National Engineering Laboratory for Improving Quality of Arable Land, Institute of Agricultural Resources and Regional Planning, Chinese Academy of Agricultural Sciences, Beijing, 100081, China.
Department of Agronomy, The University of Haripur, Haripur 22620, Pakistan.
Chemosphere. 2021 Mar;267:128897. doi: 10.1016/j.chemosphere.2020.128897. Epub 2020 Nov 11.
Crop productivity and soil health are limited by organic carbon (OC), however, the variations in the mechanisms of SOC preservation in a complete soil profile subjected to long-term fertilization remains unclear. The objective of the study was to examined the content and profile distribution of the distinctive SOC protection mechanisms on a complete profile (0-100 cm) of Eumorthic Anthrosols in Northwest China after 23 years of chemical and manure fertilization. The soil was fractionated by combined physical-chemical and density floatation techniques. Throughout the profile, significant variations were observed among fractions. In the topsoil (0-20 and 20-40 cm), mineral coupling with the fertilization of manure (MNPK) enhanced total SOC content and recorded for 29% of SOC in the 0-20 and 20-40 cm layers. Moreover, MNPK increased the SOC content of the unprotected cPOC fraction by 60.9% and 61.5% in the 0-20 and 20-40 cm layer, while SOC content was low in the subsoil layers (40-60, 60-80 and 80-100 cm, respectively) compared with the control (C). The highest OC under MNPK in physically protected micro-aggregates (μagg) (6.36 and 6.06 g C kg), and occluded particulate organic carbon (iPOC) (1.41 and 1.29 g C kg) was found in the topsoil layers.

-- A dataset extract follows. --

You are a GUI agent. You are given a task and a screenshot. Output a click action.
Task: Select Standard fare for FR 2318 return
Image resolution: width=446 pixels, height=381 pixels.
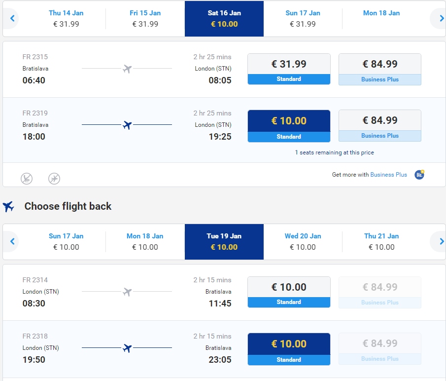(x=289, y=349)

The unprotected cPOC fraction was the greatest C accumulating fraction in the topsoil layers, followed by μagg and H-μSilt fractions in the soil profile, implying that these fractions were the most sensitive to the fertilization treatments. Overall, the unprotected, physically protected, and physico-chemically protected fractions were the dominant fractions for the sequestration of carbon across fertilization treatments and soil layers.

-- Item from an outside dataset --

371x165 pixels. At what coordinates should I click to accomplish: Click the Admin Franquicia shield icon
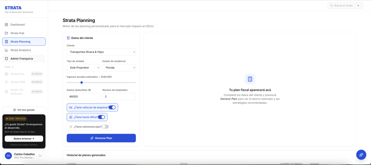tap(6, 59)
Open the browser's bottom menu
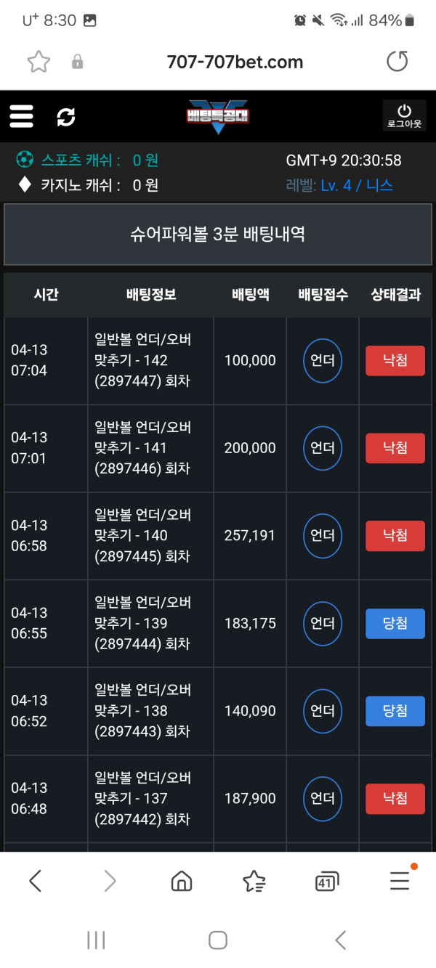Screen dimensions: 436x968 coord(400,881)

作物生产力和土壤健康受到有机碳(OC)的限制,然而,长期施肥条件下完整土壤剖面中 SOC 保护机制的变化仍不清楚。本研究的目的是在经过 23 年的化肥和有机肥施肥后,研究中国西北地区 Eumorthic Anthrosols 完整剖面(0-100 cm)中独特的 SOC 保护机制的含量和剖面分布。采用物理化学结合密度浮选技术对土壤进行分级。整个剖面中,各部分之间存在显著差异。在表土(0-20 和 20-40 cm)中,有机肥配施化肥(MNPK)与矿物结合,增加了总 SOC 含量,在 0-20 和 20-40 cm 层中分别占 SOC 的 29%。此外,MNPK 增加了未受保护的 cPOC 部分在 0-20 和 20-40 cm 层中的 SOC 含量,分别为 60.9%和 61.5%,而亚土层(40-60、60-80 和 80-100 cm)的 SOC 含量较低,与对照(C)相比。MNPK 下物理保护的微团聚体(μagg)(6.36 和 6.06 g C kg)和包封颗粒有机碳(iPOC)(1.41 和 1.29 g C kg)中的 OC 最高,在表土层。未受保护的 cPOC 部分是表土层中最大的 C 积累部分,其次是 μagg 和 H-μSilt 部分,这意味着这些部分对施肥处理最敏感。总的来说,未受保护的、物理保护的和物理化学保护的部分是碳在不同施肥处理和土壤层中固定的主要部分。